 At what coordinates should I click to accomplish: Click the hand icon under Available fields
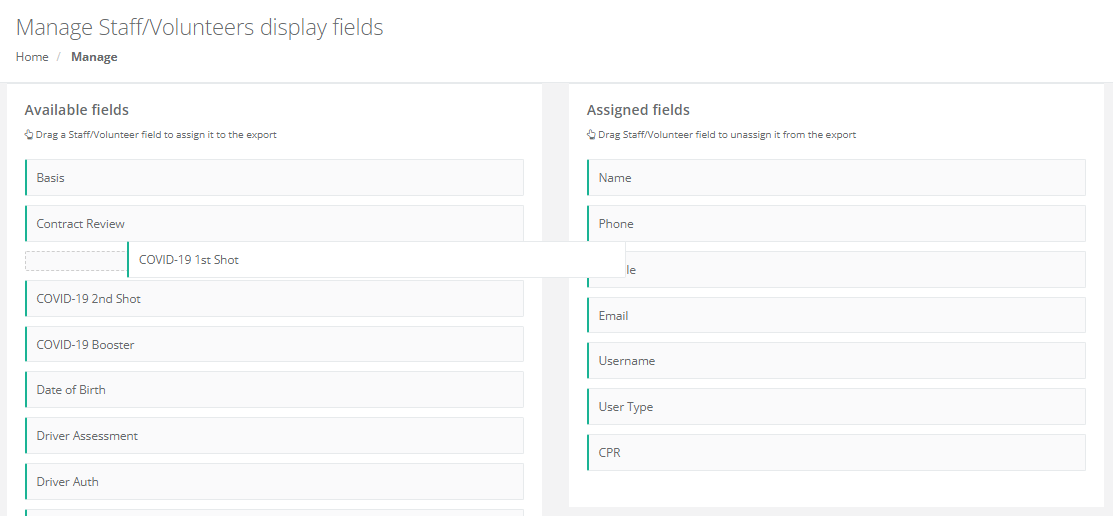[x=29, y=134]
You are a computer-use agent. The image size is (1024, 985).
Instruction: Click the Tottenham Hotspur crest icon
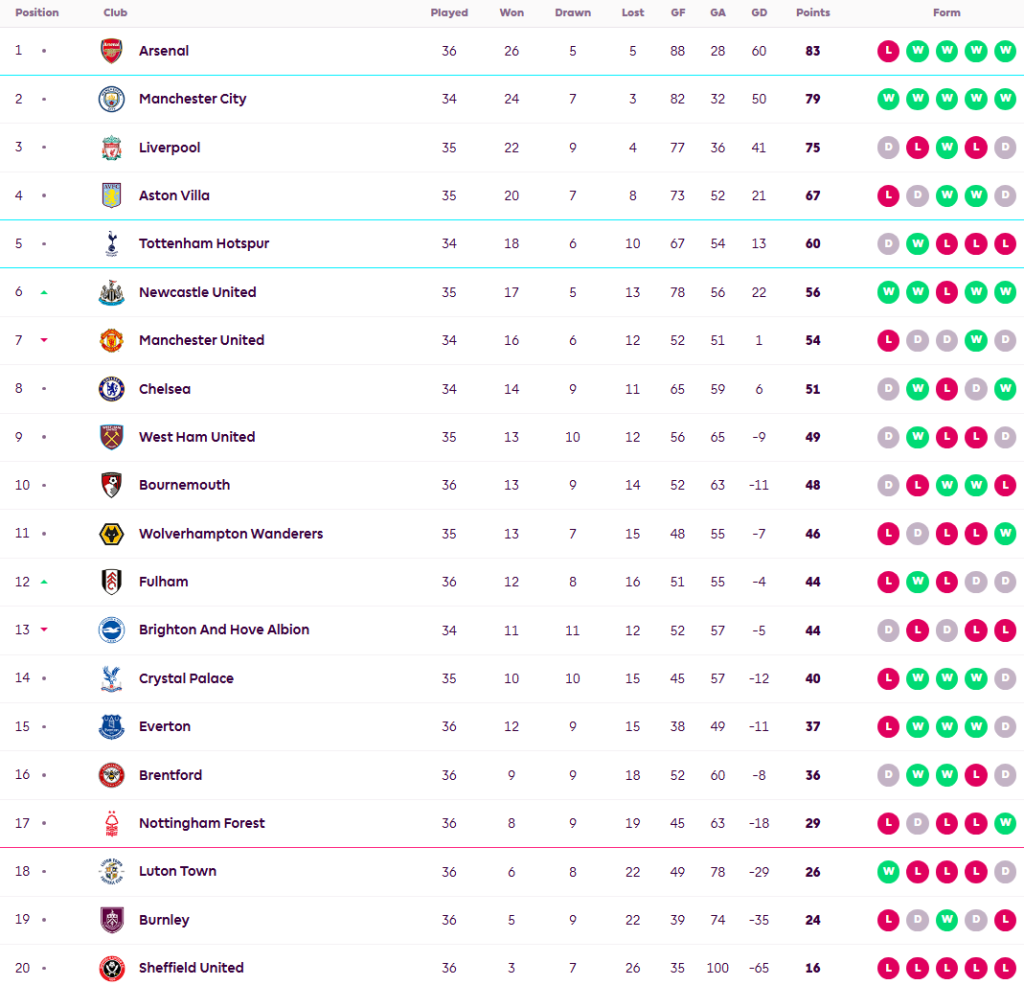(111, 244)
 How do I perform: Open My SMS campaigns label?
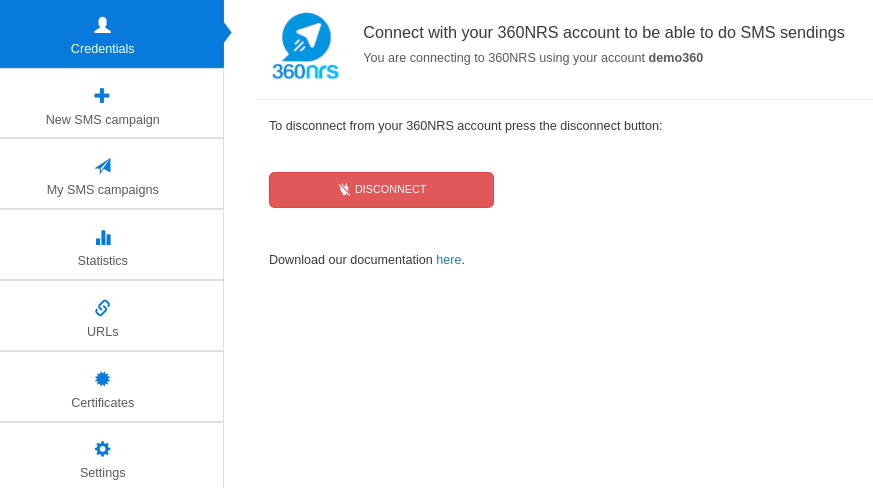102,190
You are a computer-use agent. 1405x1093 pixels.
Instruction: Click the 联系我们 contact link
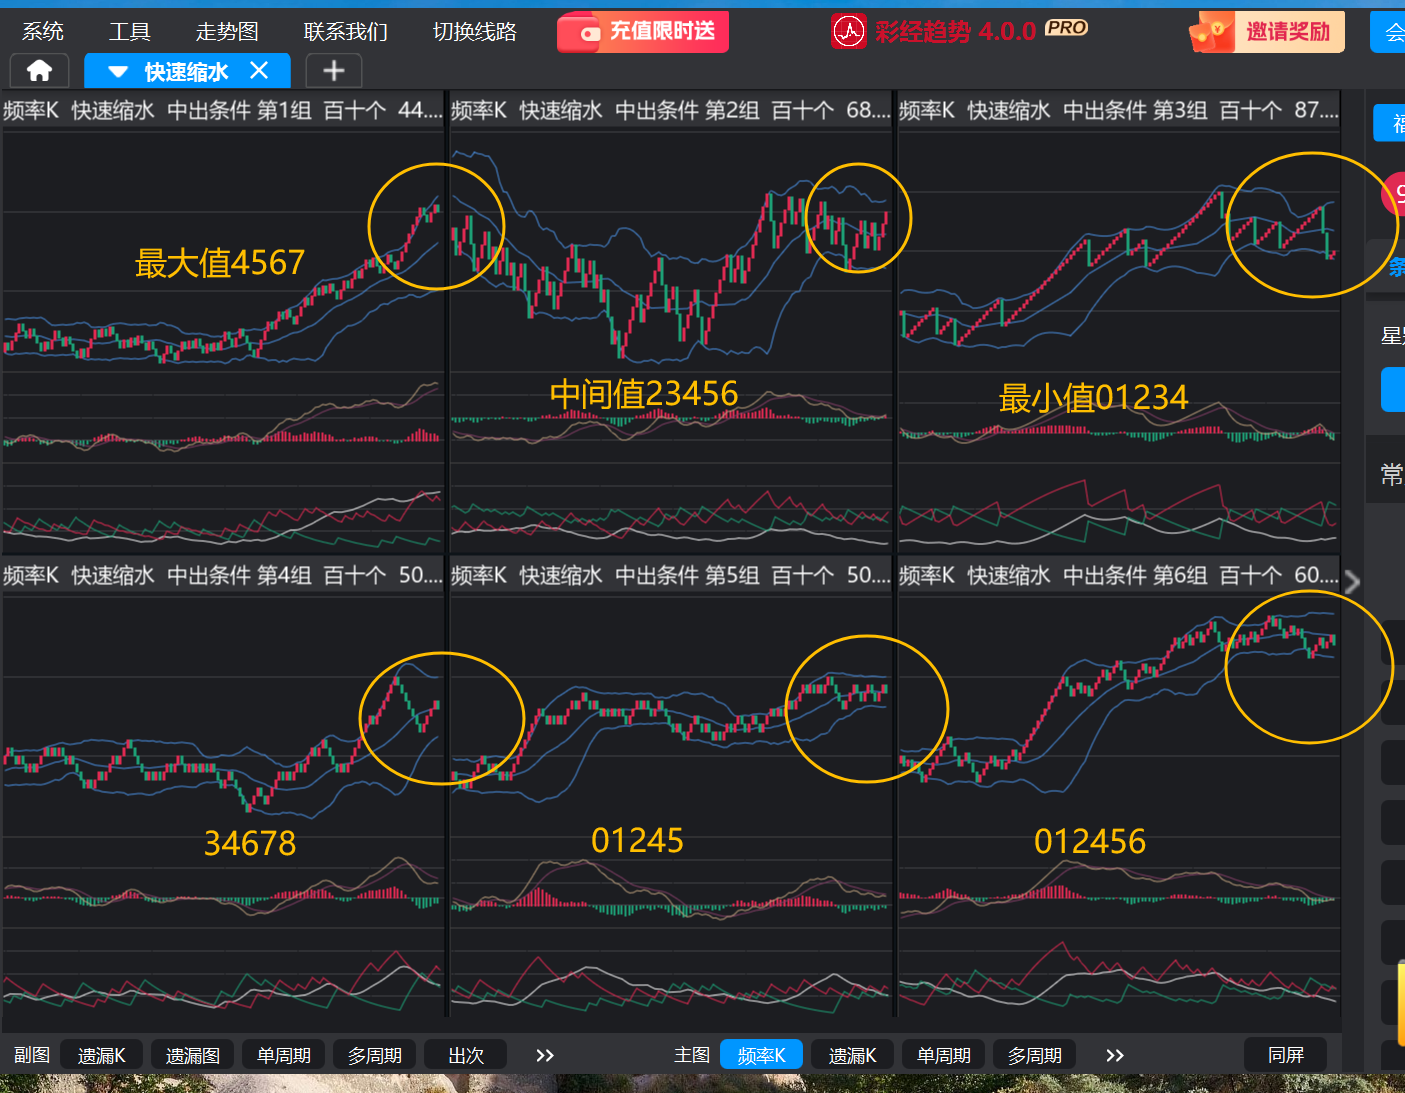[x=345, y=32]
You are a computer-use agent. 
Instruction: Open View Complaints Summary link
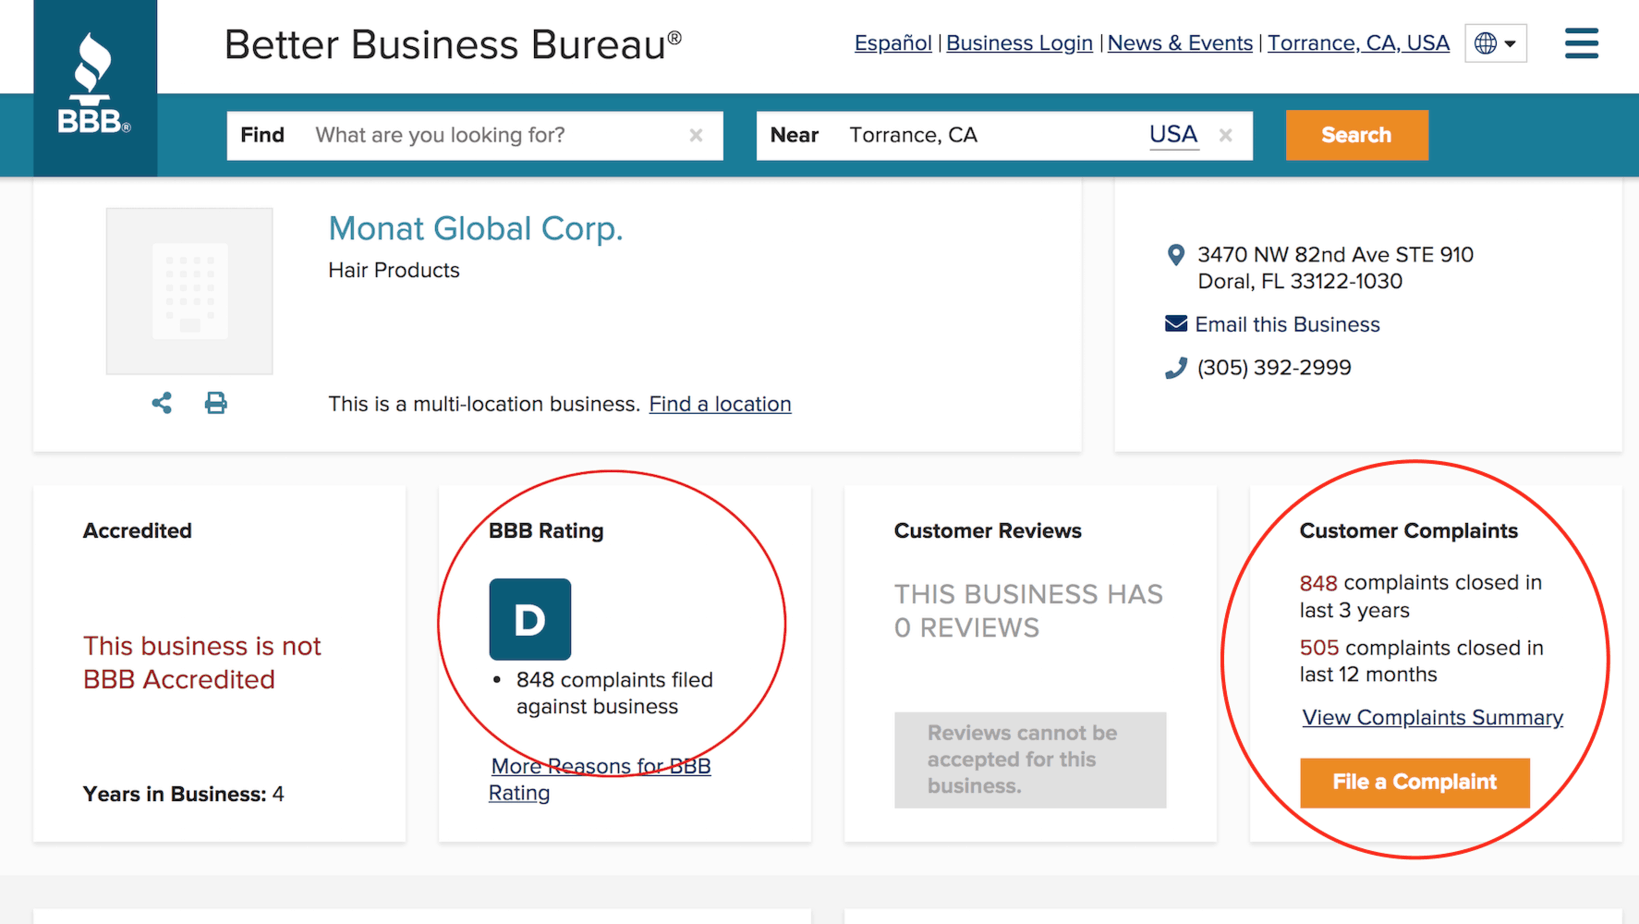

• • • •

PROMPT: Filter the records above and copy every line that contains the word "agent".

RESPONSE TO THE EXERCISE:
You are a computer-use agent. The image size is (1024, 985).
You are a computer-use agent. 1405x1093 pixels.
You are a computer-use agent. 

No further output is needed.